Additionally, most complications following prostate biopsy are minor and self-limiting. [24] However, the rates of complications varied between the two methods of prostate biopsy in this study. With respect to post-procedure pyrexia, its rate was higher for transperineal compared to transrectal. The OR of 1.38 implied an increased risk of fever in TPbx compared to TRbx. However, the observed difference lacked statistical significance as reflected in the P value and 95%CI, which has a value >1. The fever noted in the study were low grade in agreement with similar findings by Rietbergen et al. [25] The findings of 10.3% and 13.64% rates of fever following transrectal and TPbx is lower than the observed rate in the study done by Rosario et al. [26]

Moreover, urethral bleeding was more pronounced in TPbx than transrectal in this study though the difference lacked statistical significance. However, urethral bleeding is not usually associated with hemodynamic changes, [27] it could be a source of concern to patients and their relatives.

Furthermore, there was no case of rectal bleeding following TPbx in this study compared to TRbx in which 27.59% had rectal bleeding. This observed difference was proven to be statistically significant buttressing the fact that there is increased the risk of rectal bleeding via the transrectal route. This observation may be useful to the urologist when evaluating patients who have poorly controlled hypertension or obstructive nephropathy. Such patients usually have a higher risk of rectal bleeding and may benefit from TPbx. Rosario et al. [26] in their study noted that 36.8% of patients had rectal bleeding following prostate biopsy. This value exceeded that of TRbx in this study. Occasionally rectal bleeding could be massive necessitating blood transfusion and sometimes embolization. [28] In our series we experienced no case of massive rectal bleeding, which required blood transfusion. [29]

Surprisingly, there were no observed cases of hemospermia for both TRbx and TPbx. Though, in the literature, it is acknowledged that it is rare. [29] Our study participants are elderly and generally less sexually active which may account for the absence of any observed case of hemospermia. In addition, the caliber of the needle used (18G) may be contributory. Though, this has been refuted by Cicione et al. [30] who compared the outcomes of a 16G and 18G biopsy needle and found out no significant difference in outcome.

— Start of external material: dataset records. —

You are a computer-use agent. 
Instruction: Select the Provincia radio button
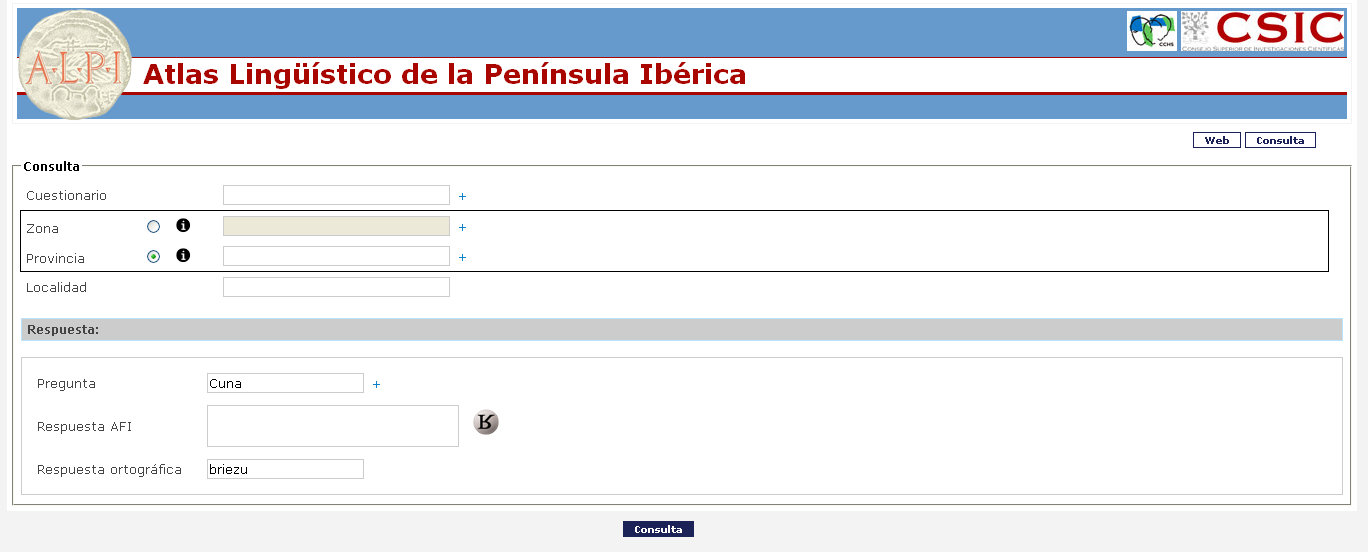coord(153,257)
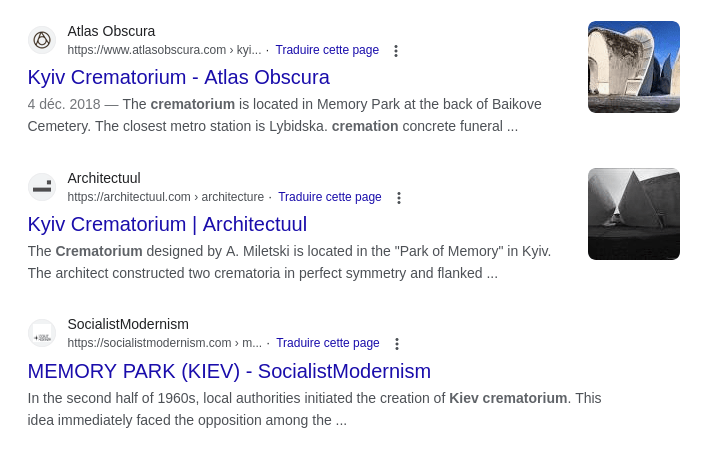Click the Architectuul black-and-white thumbnail
This screenshot has width=721, height=458.
point(634,214)
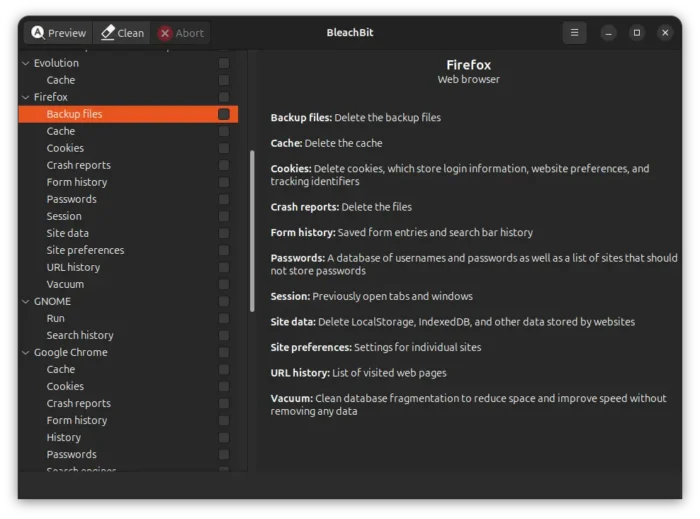Viewport: 700px width, 519px height.
Task: Select Firefox Vacuum item in list
Action: pos(65,284)
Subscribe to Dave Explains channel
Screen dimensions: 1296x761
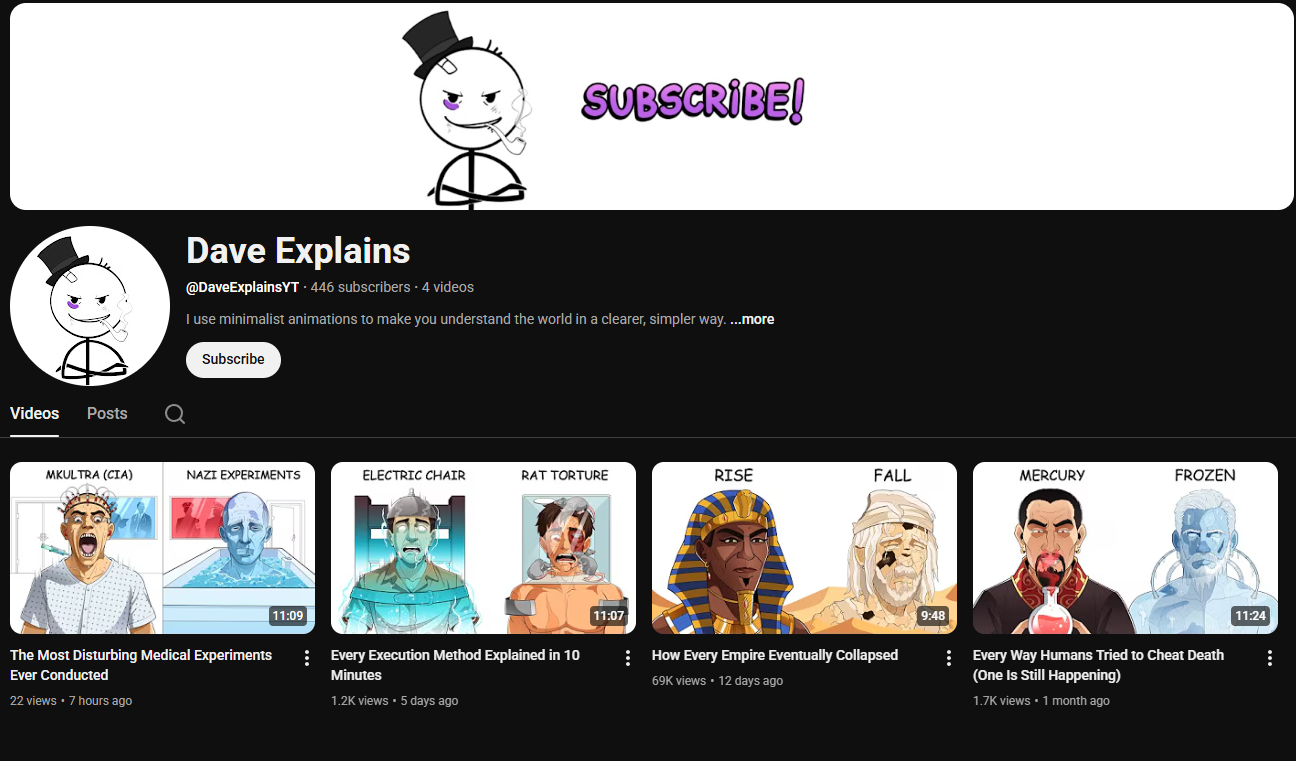[233, 359]
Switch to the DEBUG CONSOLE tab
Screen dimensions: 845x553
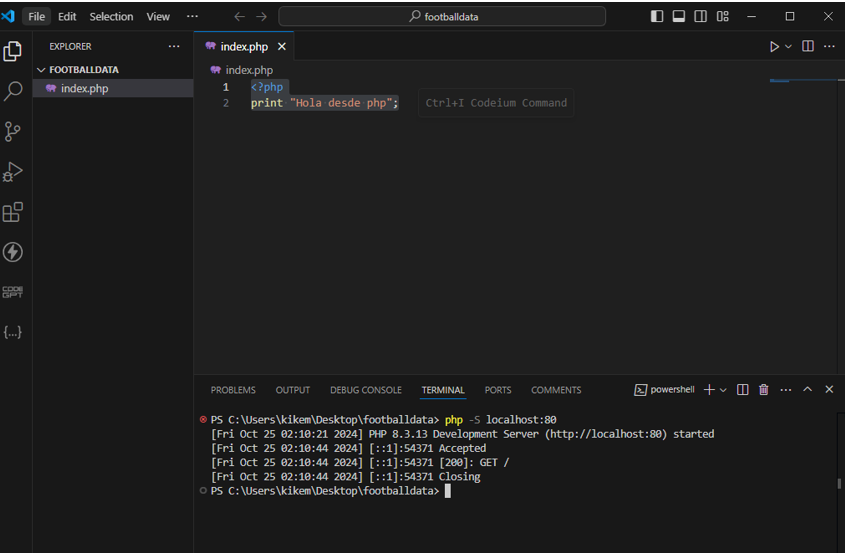(365, 390)
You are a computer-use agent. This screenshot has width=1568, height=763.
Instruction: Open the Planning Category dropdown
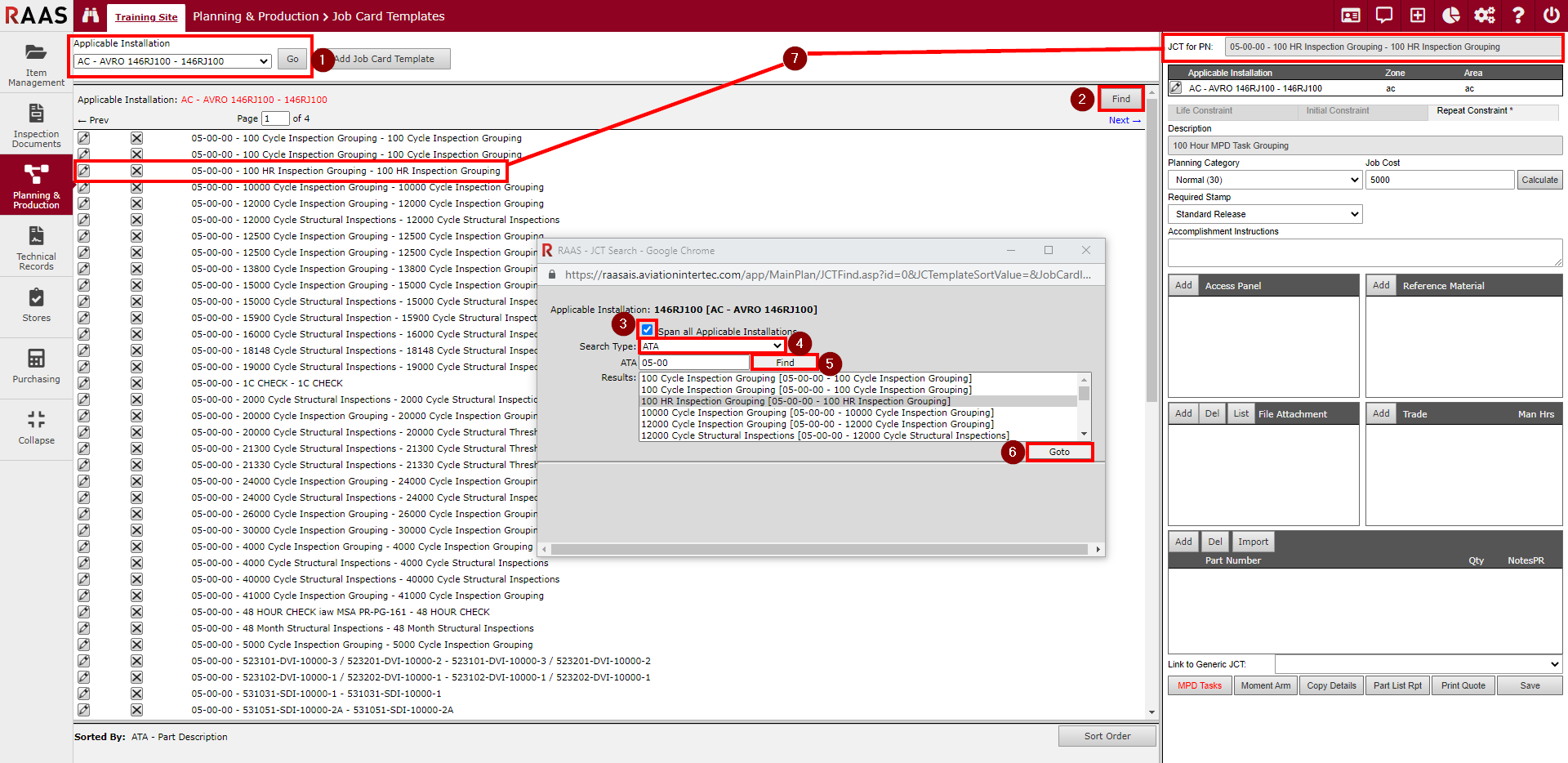(1265, 180)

Generally, most studies that compared TRbx and TPbx concluded there was no significant difference in complication rates. [20],[22],[31] A systematic review by Shen et al. [15] also, revealed there was no significant difference in cancer detection between TRbx and TPbx irrespective of DRE findings or PSA level prior to biopsy. With respect to complications, there was no significant difference in the incidence of major or minor complications between the two groups. A limitation of this review is that a few randomized controlled studies were considered.

This result should be reproducible in ultrasound guided biopsies considering that some studies have shown no significant difference in outcomes between digital guided and ultrasound guided biopsies. [9],[10],[32]

This study is limited by its inability to make provisions for the losses to follow up; however, its findings should stimulate an elaborate multi centered randomized clinical trial to evaluate the differences in both procedures considering that there are very few published randomized studies available in the literature.

 Conclusion



Transperineal prostate biopsy is more painful than transrectal prostate biopsy though with a significantly reduced risk of rectal bleeding. There appears to be no significant difference with respect to risk of fever, urethral bleeding, hematospermia, prostatic abscess and acute retention. Both routes provide sufficient prostate tissue for histology.